Gli economisti indipendenti ritengono che i numeri siano esageratamente ottimisti e che l’inflazione è in realtà almeno due volte più alta di quella riportata dal governo della Presidenta Cristina Kirchner.
A rischiare le manette sono quattro società di consulenza economica che hanno osato contraddire i numeri ufficiali. Tra questi l’analista Orlando Ferreres, che ha stimato un’inflazione in crescita al 23,8% l’anno.
Anche gli economisti dei gruppi M&S, Buenos Aires City e Finsoport SA rischiano di essere indagati. Se incriminati e condannati per “speculazione” rischiano due anni dietro le sbarre.
DATI FALSIFICATI ED ECONOMIA IN GINOCCHIO
La storia di successo del Paese, ripresosi dopo la grave crisi del debito dell’inizio degli Anni 2000, sta svanendo. Il Paese deve fare i conti con una fuga di capitali e – accusato di falsificare i dati macro su inflazione e bilancio – rischia di subire la censura dal Fmi.
Non ci sono molti elementi che stimolano l’interesse degli investitori stranieri: il debito cresce, i prezzi al consumo salgono esponenzialmente e l’economia e’ in fil di vita.
Come recita il romanzo piu’ conosciuto di Mario Vargas Llosa, “Conversación en La Catedral”, e’ difficile determinare il momento preciso in cui le cose hanno incominciato ad andare male.

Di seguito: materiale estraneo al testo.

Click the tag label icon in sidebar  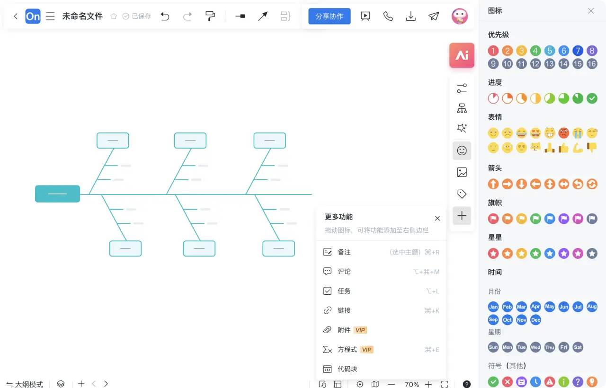click(x=462, y=194)
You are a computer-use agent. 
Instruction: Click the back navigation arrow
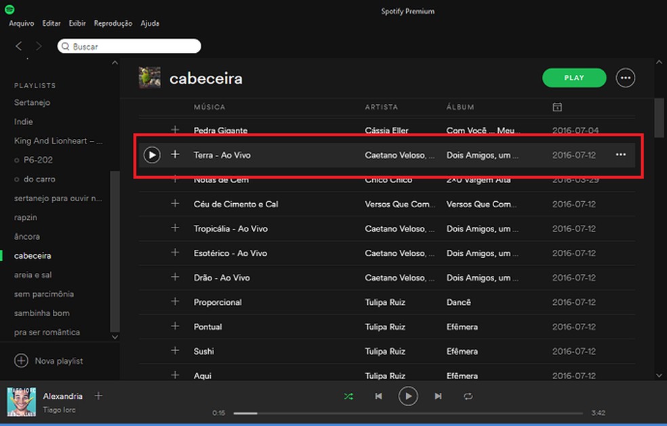[18, 46]
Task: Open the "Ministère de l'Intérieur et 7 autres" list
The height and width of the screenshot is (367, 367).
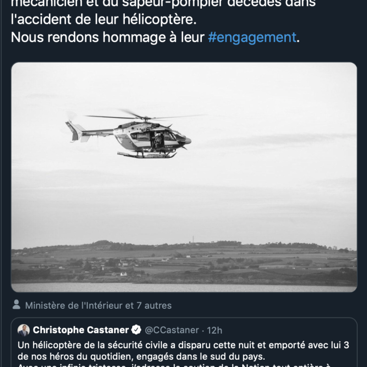Action: (x=98, y=305)
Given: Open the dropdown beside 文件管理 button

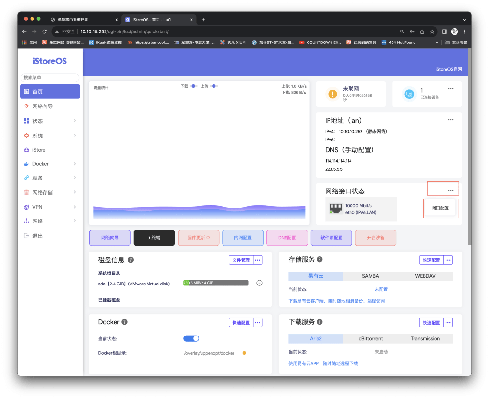Looking at the screenshot, I should click(x=258, y=260).
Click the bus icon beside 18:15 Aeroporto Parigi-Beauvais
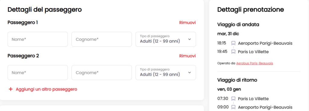 click(x=233, y=43)
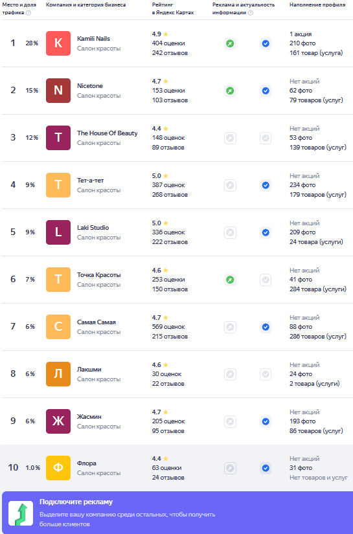Click the '569 оценок' rating count for Самая Самая
The height and width of the screenshot is (534, 353).
[x=168, y=327]
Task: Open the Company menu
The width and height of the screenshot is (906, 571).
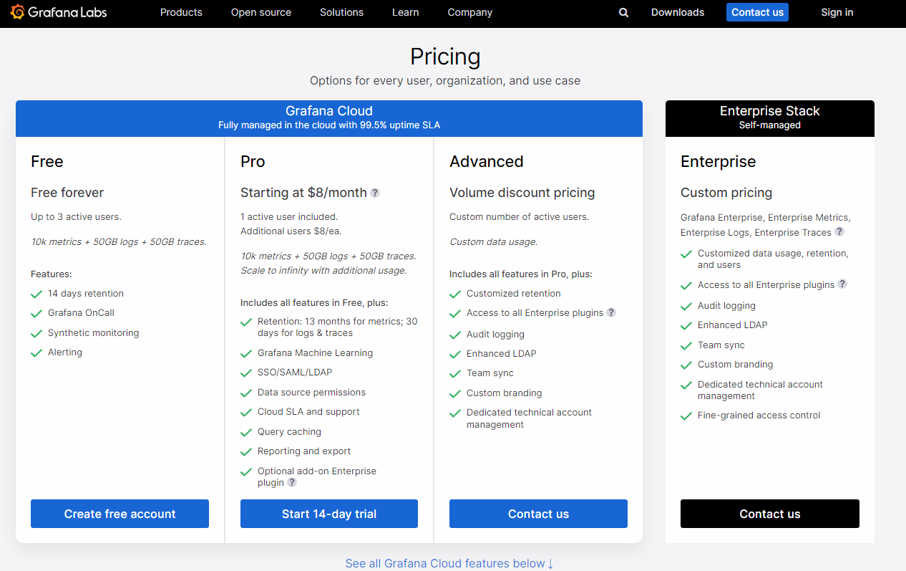Action: click(x=469, y=12)
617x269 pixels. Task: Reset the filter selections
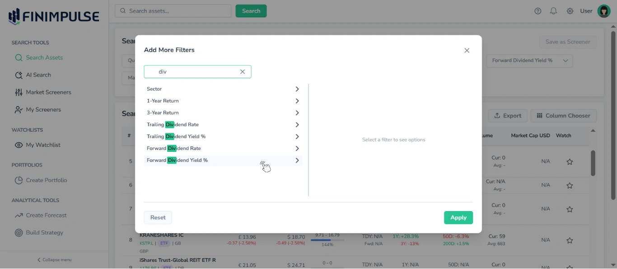[x=158, y=217]
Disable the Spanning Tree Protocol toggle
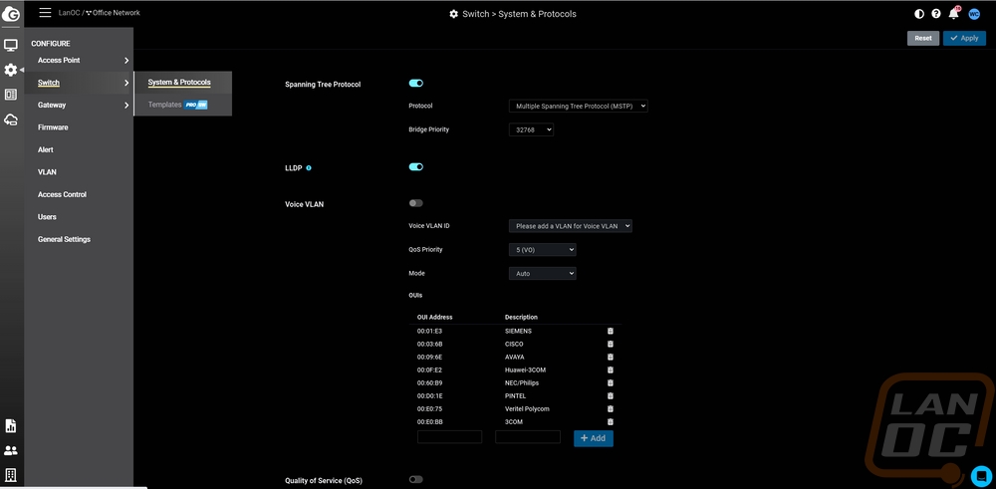Screen dimensions: 996x489 point(415,84)
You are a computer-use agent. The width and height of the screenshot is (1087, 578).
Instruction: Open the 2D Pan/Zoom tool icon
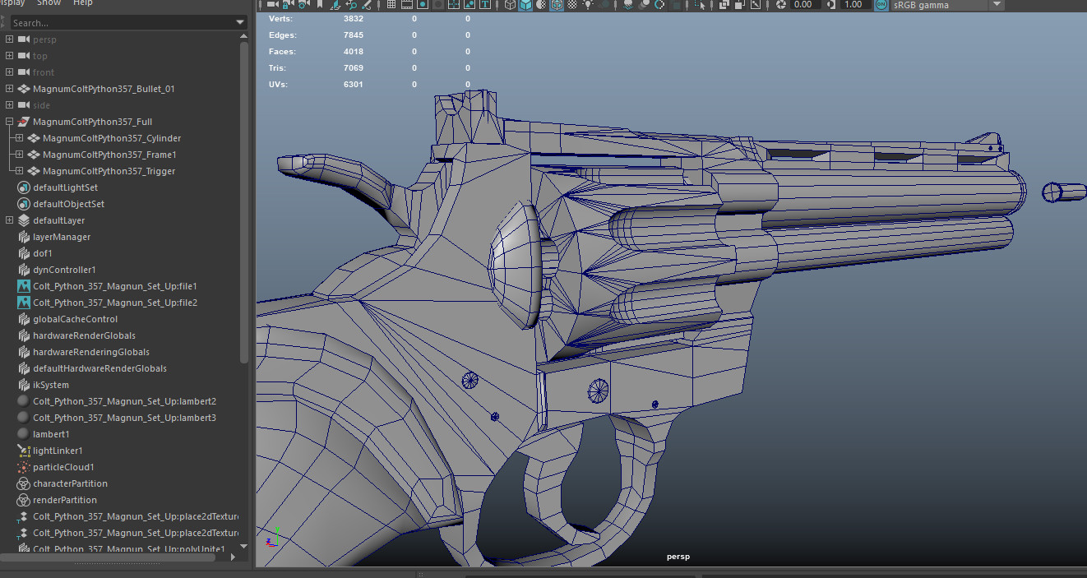352,5
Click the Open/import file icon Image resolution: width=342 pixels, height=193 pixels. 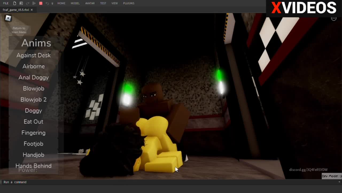tap(21, 3)
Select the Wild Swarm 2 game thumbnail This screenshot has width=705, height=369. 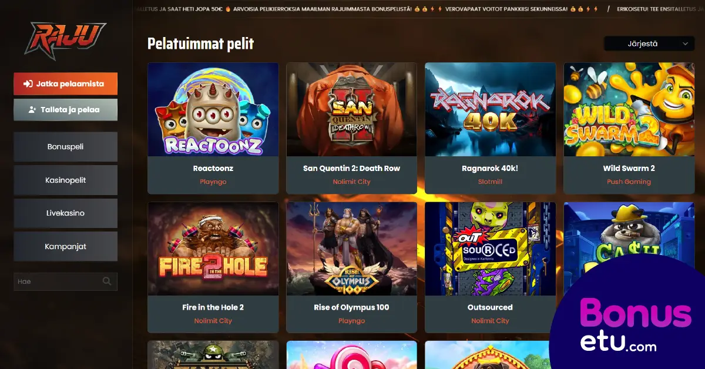(x=629, y=109)
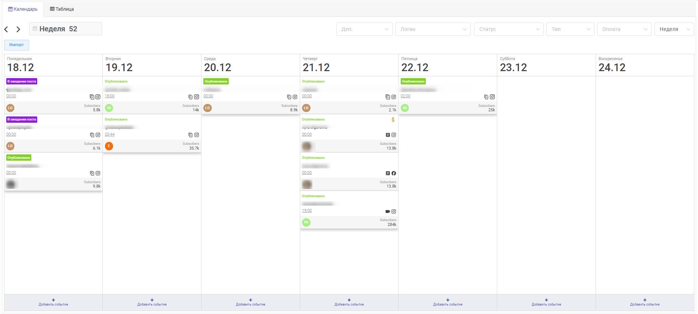The image size is (698, 314).
Task: Open the Оплата filter dropdown
Action: click(624, 29)
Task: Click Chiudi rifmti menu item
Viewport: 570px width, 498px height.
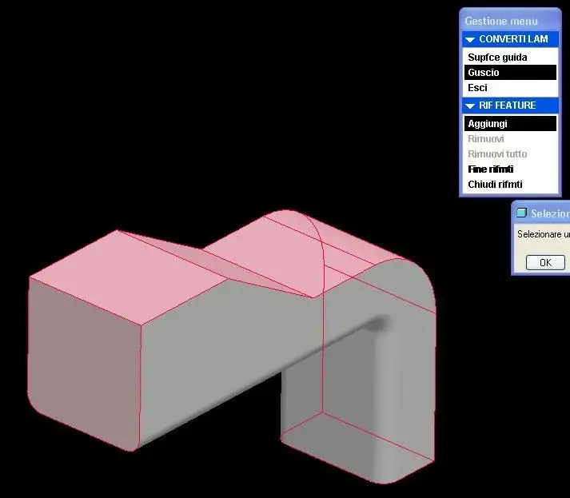Action: click(x=494, y=185)
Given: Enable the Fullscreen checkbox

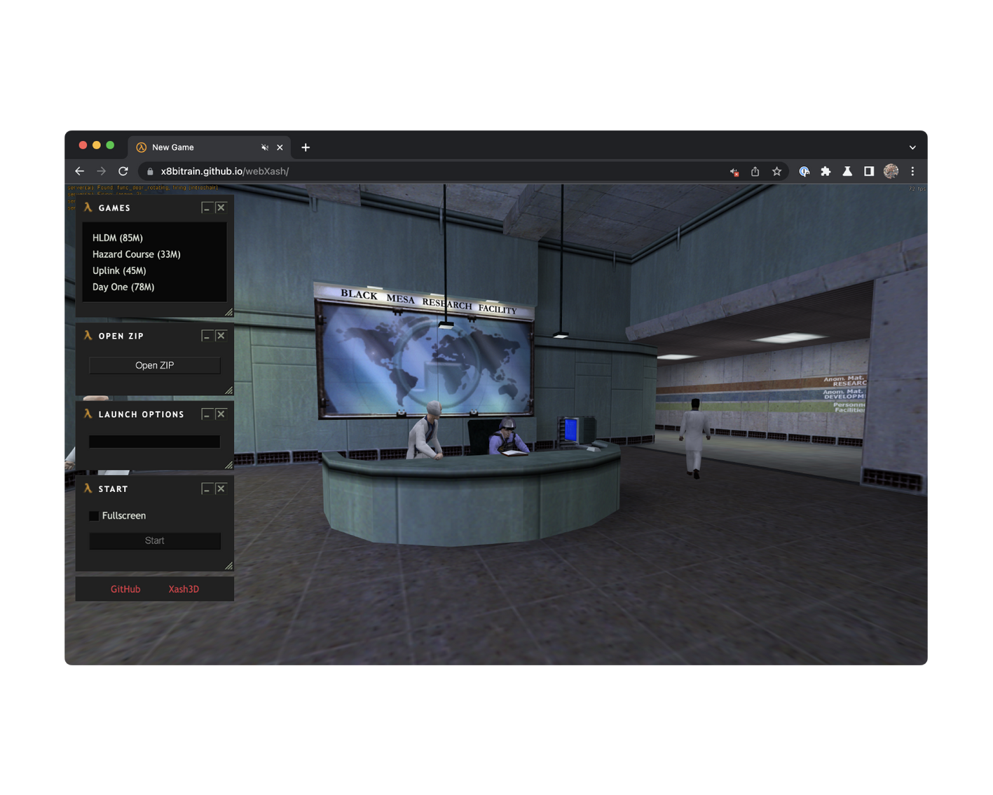Looking at the screenshot, I should pos(94,516).
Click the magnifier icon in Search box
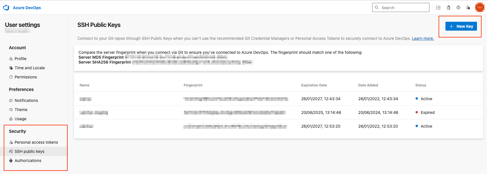The image size is (487, 174). click(377, 7)
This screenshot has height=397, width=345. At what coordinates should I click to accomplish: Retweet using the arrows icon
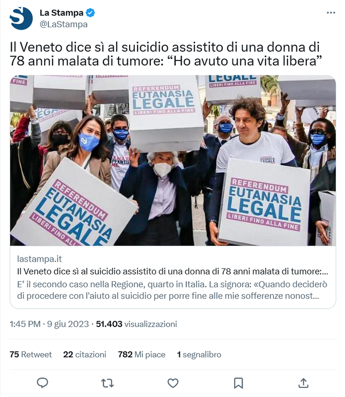tap(107, 383)
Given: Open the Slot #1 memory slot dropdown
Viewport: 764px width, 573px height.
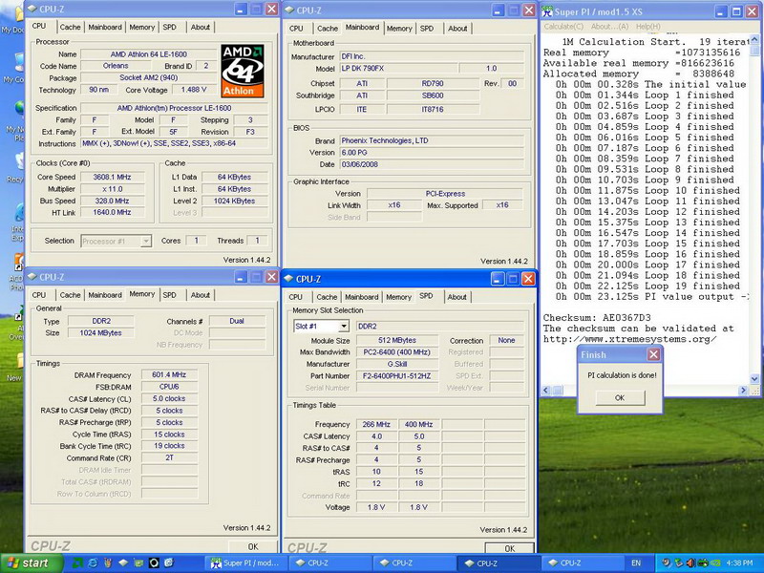Looking at the screenshot, I should point(344,327).
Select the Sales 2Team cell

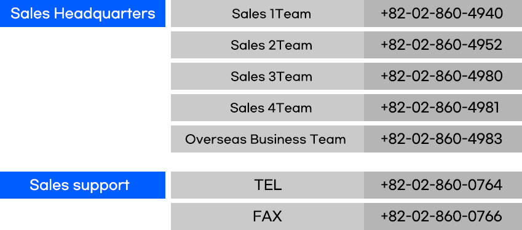(x=267, y=45)
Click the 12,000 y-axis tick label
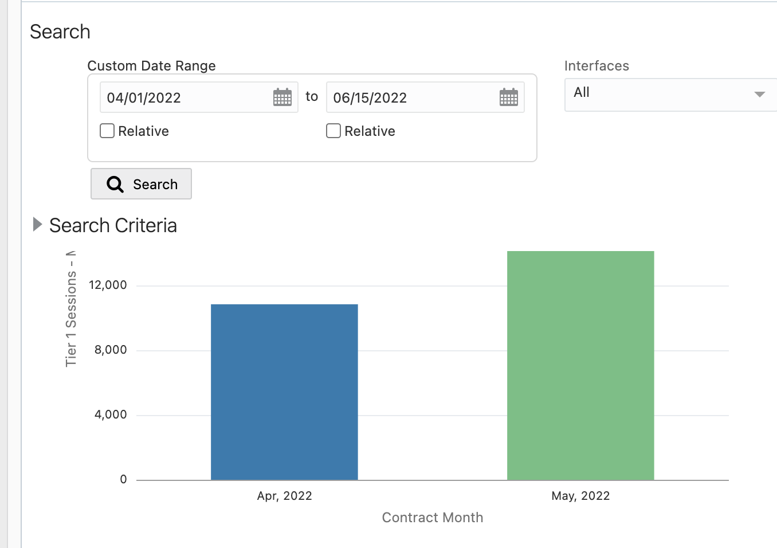The image size is (777, 548). pos(108,285)
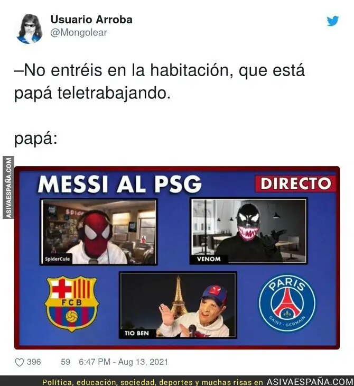Click the 59 replies count
Screen dimensions: 354x386
coord(66,362)
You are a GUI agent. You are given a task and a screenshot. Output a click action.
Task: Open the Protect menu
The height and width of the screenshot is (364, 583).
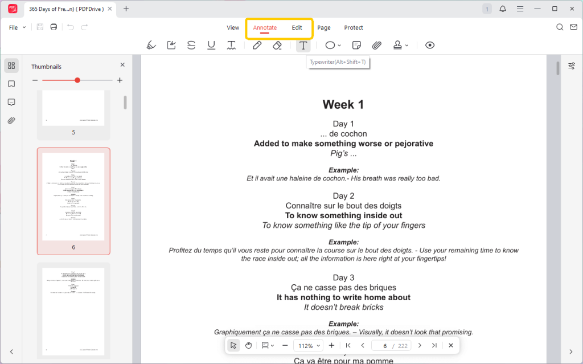pyautogui.click(x=354, y=27)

Un punto di svolta potrebbe essere stato il licenziamento dei dipendenti pubblici dall’Istat argentino (Indec) a inizio 2007. E’ da quel momento che Buenos Aires e’ accusato di manipolare i dati sull’indice dei prezzi al consumo, per evitare di gettare nel panico economisti e popolazione.
Dal nascondere il pericolo di una iper inflazione (il dato ufficiale e’ sotto il 10% l’anno, ma quella reale si aggira intorno al 20-25%) il Dipartimento di Statistica e’ passato a falsificare i dati del Pil.
A prescindere dalla data in cui tutto e’ iniziato, la questione rimane. La propaganda ha preso il posto del realismo e la storia di successo rischia di trasformarsi in un nuovo caos economico.
Ad alimentare la corsa dei prezzi sono state le politiche espansive monetarie, fiscali e sul versante dei salari. Invece di moderare il ritmo della domanda aggregata, il governo ha fatto affidamento sempre di piu’ sui tassi di cambio, usandoli come àncora per tenere sotto controllo i prezzi.
La strategia, particolarmente intensa nel 2010 e 2011, si e’ rivelata controproducente. In quei due anni i prezzi interni sono saliti del 54%, mentre il tasso di cambio nominale solo del 12%. Come risultato il tasso di cambio reale e’ salito di prezzo in maniera significativa, compromettendo la congiuntura economica.
In un contesto del genere, l’occupazione nel settore privato, gli stipendi, il Pil e gli investimenti hanno subito un calo notevole. A fine 2011 l’economia e’ rimasta intrappolata in una fase di stagnazione e ancora non ne e’ uscita.
Gran parte degli analisti ritengono che l’Argentina abbia ormai sprecato un’opportunita’ unica per cavalcare la crescita a tassi sostenuti registrata nei primi anni successivi alla crisi del debito che ha portato al default delle finanze statali.
Come il mago di uno dei racconti di “Finzioni”, dello scrittore argentino Jorge Luis Borges, che plasma un figlio nella materia dei sogni, per poi scoprire di essere lui a sua volta un sogno, l’Argentina, dopo aver manipolato i dati economici e illuso il suo popolo, rischia presto di doversi svegliare e fare i conti con la realta’.